─── PROVIDED RECORDS ───

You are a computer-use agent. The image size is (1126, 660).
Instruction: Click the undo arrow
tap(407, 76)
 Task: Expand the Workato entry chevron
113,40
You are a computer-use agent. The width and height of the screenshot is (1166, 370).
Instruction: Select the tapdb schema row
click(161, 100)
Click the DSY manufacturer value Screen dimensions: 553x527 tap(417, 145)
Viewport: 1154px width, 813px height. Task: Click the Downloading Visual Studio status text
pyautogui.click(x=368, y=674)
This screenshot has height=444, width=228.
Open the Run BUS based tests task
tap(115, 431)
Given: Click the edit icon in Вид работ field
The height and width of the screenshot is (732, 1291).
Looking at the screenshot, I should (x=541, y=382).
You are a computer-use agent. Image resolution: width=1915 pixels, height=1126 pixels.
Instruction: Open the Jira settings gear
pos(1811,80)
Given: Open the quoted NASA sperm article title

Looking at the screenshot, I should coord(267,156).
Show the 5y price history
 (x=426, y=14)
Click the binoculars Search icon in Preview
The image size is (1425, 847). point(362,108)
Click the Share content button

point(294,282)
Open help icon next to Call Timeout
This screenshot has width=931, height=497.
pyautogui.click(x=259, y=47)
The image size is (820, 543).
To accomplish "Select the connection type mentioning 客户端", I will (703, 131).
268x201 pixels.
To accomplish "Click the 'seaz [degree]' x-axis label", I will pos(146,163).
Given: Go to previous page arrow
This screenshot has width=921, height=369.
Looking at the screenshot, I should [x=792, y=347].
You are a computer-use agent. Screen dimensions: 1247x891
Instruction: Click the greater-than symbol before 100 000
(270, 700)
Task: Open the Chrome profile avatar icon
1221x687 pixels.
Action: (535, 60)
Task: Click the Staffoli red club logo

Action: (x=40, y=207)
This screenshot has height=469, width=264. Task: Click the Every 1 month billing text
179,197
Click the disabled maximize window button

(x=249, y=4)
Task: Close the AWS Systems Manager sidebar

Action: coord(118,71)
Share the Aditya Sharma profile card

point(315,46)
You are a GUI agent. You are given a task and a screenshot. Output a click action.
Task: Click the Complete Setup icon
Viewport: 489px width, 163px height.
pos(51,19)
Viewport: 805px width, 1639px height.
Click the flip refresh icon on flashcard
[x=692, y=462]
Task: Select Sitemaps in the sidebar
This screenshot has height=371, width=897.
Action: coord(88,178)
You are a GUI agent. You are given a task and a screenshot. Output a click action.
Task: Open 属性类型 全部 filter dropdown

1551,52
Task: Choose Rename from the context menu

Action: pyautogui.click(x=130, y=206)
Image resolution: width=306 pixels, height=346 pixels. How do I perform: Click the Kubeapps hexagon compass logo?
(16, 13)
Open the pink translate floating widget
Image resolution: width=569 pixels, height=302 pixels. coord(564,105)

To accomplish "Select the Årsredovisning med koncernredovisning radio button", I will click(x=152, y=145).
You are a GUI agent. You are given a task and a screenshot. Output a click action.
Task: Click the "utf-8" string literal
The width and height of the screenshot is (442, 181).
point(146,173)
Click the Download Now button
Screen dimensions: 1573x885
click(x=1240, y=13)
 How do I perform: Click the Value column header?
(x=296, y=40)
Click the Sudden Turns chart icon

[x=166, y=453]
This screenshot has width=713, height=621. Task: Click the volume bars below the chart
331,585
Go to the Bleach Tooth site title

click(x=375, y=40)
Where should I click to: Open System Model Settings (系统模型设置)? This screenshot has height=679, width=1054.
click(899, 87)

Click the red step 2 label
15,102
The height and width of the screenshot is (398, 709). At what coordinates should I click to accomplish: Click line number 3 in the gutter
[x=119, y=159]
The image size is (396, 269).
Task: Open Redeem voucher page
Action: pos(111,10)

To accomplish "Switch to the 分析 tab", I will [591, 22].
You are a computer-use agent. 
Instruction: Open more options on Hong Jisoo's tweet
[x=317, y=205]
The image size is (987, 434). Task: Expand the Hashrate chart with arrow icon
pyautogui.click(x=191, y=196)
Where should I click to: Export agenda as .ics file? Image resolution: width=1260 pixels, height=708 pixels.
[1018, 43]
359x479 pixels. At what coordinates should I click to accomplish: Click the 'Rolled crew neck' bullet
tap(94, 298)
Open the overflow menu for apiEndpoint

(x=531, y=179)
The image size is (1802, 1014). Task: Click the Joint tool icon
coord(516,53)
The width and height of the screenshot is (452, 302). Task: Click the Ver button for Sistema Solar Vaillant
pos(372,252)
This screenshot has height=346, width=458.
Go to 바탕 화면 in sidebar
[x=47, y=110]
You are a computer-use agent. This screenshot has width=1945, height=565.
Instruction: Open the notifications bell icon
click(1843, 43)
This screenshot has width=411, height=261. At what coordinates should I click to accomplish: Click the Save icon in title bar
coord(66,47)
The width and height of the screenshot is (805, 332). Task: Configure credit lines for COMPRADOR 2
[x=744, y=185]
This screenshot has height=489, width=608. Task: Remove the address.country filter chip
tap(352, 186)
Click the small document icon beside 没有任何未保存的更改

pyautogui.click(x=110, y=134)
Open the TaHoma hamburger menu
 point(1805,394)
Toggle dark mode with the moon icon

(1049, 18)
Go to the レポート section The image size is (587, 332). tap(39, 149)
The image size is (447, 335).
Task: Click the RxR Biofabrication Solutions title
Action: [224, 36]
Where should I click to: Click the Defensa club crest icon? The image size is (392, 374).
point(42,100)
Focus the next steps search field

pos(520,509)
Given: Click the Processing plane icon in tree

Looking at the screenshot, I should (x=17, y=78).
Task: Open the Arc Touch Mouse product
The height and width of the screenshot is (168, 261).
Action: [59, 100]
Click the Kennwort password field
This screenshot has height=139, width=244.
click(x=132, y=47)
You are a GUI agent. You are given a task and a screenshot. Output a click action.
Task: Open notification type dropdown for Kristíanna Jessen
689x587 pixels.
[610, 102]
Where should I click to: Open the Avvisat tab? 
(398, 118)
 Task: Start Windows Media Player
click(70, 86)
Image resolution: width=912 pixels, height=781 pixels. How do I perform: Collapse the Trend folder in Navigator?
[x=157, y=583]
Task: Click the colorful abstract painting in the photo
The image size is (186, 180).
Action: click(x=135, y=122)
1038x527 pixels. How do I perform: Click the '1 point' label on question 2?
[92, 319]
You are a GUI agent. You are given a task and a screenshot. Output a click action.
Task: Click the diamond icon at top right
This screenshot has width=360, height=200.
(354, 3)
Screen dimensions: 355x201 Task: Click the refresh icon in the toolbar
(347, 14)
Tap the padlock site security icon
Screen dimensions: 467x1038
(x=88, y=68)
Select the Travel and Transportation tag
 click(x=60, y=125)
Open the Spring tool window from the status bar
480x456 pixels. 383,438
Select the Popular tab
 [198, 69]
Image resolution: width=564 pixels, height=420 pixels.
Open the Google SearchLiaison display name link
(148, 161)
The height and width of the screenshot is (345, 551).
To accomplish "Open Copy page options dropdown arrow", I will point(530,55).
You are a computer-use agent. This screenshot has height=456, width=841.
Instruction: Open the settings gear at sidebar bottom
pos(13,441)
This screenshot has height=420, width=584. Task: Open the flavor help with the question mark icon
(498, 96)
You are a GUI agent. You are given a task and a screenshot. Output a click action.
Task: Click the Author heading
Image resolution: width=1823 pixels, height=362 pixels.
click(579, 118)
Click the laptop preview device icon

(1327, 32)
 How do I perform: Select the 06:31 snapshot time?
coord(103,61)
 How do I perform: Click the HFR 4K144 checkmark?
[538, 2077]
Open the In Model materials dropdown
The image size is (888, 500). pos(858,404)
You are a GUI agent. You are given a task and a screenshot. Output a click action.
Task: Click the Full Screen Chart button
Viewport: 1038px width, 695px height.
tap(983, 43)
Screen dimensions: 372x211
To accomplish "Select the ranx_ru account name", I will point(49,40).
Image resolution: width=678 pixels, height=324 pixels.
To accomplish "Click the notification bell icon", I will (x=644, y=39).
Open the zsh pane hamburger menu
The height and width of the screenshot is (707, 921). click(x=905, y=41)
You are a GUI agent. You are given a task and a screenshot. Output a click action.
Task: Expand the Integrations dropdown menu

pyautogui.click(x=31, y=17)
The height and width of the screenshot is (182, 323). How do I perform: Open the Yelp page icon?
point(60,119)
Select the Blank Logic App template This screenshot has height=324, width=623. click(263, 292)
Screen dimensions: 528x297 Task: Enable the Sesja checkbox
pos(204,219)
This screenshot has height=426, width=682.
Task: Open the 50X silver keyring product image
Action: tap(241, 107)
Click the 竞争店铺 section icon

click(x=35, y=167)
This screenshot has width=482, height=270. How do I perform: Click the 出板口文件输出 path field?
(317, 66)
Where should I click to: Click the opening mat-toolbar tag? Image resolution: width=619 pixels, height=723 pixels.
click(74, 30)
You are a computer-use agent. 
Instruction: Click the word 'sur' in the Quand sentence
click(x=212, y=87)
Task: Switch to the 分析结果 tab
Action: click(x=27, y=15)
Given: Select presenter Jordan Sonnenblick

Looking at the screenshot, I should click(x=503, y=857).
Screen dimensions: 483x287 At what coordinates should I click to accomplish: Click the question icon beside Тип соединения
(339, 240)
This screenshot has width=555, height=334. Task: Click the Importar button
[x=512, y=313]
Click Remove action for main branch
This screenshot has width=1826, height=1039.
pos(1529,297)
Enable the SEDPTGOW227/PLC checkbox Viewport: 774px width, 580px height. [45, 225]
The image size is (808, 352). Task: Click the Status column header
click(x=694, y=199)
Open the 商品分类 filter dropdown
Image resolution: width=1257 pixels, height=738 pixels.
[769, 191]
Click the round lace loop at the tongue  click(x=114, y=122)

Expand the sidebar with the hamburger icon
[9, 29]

───

# PROBLEM DESCRIPTION
Copy out the lines of the records from the one containing "has width=1945, height=565." through the one containing "pyautogui.click(x=110, y=134)", both included, reproducing them unchanged.

# WRITTEN RESPONSE
You are a computer-use agent. This screenshot has width=1945, height=565.
Instruction: Open the notifications bell icon
click(1843, 43)
This screenshot has width=411, height=261. At what coordinates should I click to accomplish: Click the Save icon in title bar
coord(66,47)
The width and height of the screenshot is (805, 332). Task: Configure credit lines for COMPRADOR 2
[x=744, y=185]
This screenshot has height=489, width=608. Task: Remove the address.country filter chip
tap(352, 186)
Click the small document icon beside 没有任何未保存的更改

pyautogui.click(x=110, y=134)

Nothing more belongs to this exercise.